*EXCERPT PROVIDED*.
————

On November 19th, 2010, the La Sirena A, which means the mermaid in Spanish, was officially launched at an event at Casa de Montecristo in Chicago. Like the Nestor Miranda collection, La Sirena is a Miami Cigar & Co. brand made at Jaime García’s My Father Cigars S.A. factory in Estelí, Nicaragua.
There are six different vitolas in the La Sirena lineup so far:
- La Sirena Prince — 5 x 50
- La Sirena Divine — 5 1/2 x 52
- La Sirena Trident — 7 x 50
- La Sirena Sea Sprite — 5 1/2 x 42
- La Sirena King Poseidon — 6 x 60
- La Sirena A — 9 1/4 x 48
While five vitolas are regular production, the A was a limited edition made for brand ambassador Arielle Ditkowich’s 25th birthday and her father Danny Ditkowich’s 50th. The A is actually in honor of her name, Arielle, as well as being the common name for the Cuban Gran Corona (9 1/4 x 47) vitola. Only 1,000 boxes of 10 cigars were made and they debuted on May 13, 2011 at a birthday celebration.
- Cigar Reviewed: La Sirena A
- Country of Origin: Nicaragua
- Factory: My Father Cigars S.A.
- Wrapper: Habano
- Binder: Nicaraguan Criollo 98 & Corojo 96
- Filler: Nicaragua
- Size: 9 1/4 Inches
- Ring Gauge: 48
- Vitola: Gran Corona
- MSRP: $12.00 (Boxes of 10, $120.00)
- Date Released: May 13, 2011
- Number of Cigars Released: 1,000 Boxes of 10 Cigars (10,000 Total Cigars)

————

*DATASET CONTENT*.
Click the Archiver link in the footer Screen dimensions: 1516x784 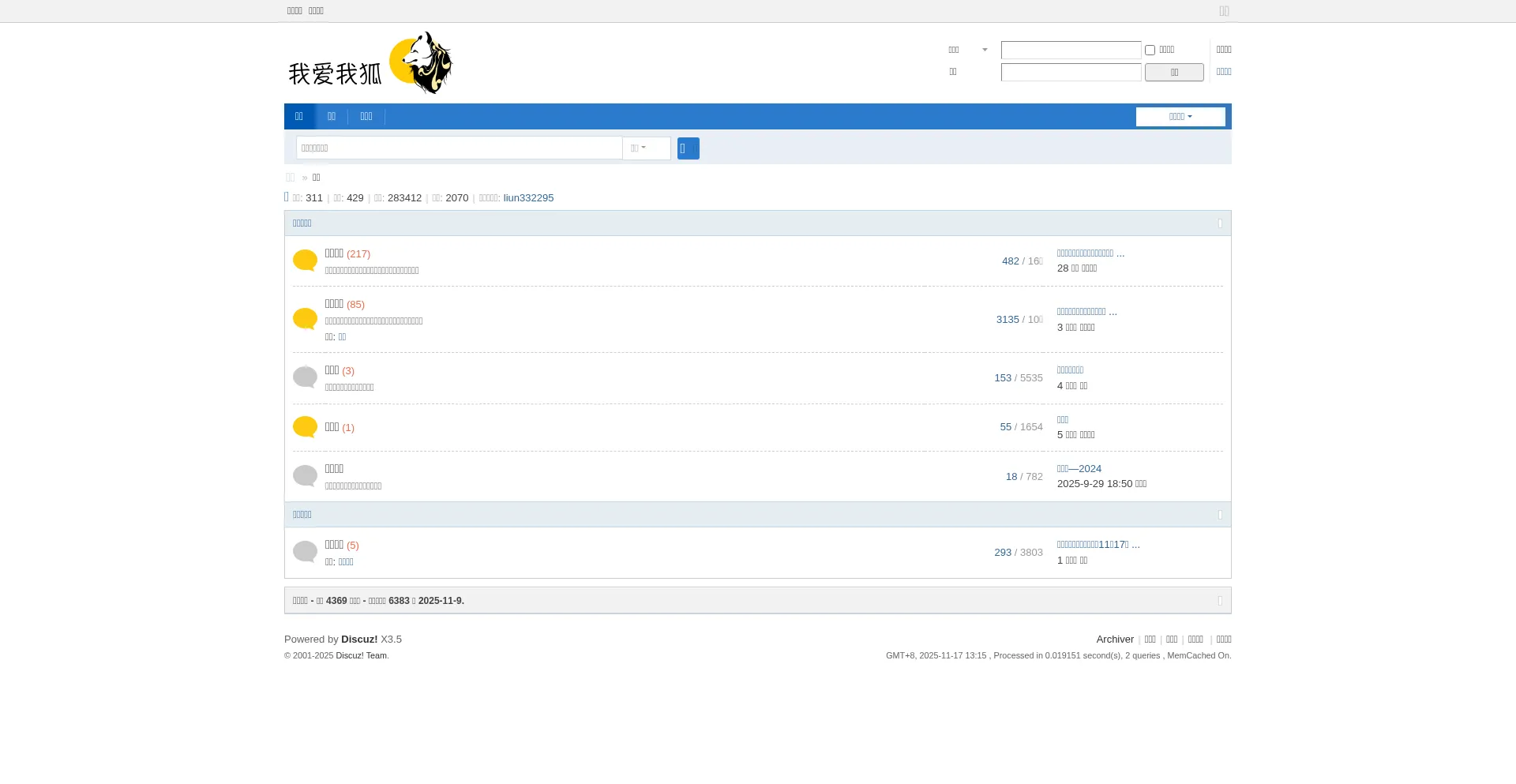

————

*EXERCISE REQUIREMENTS*.
(1) In the La Sirena cigar text, how many boxes of the A were made, and how many cigars did each box hold?
(2) Summarize the La Sirena cigar text in two sentences.

*TASK RESPONSES*.
(1) 1,000 boxes were made, each holding 10 cigars.

(2) La Sirena is a Miami Cigar & Co. brand made at My Father Cigars S.A. in Estelí, Nicaragua, and it comes in six vitolas so far, five of them regular production. The sixth, the A, is a 9 1/4 x 48 Gran Corona with a Habano wrapper, made as a limited edition of 1,000 boxes of 10 for brand ambassador Arielle Ditkowich's 25th birthday and her father Danny Ditkowich's 50th, with its name honoring Arielle.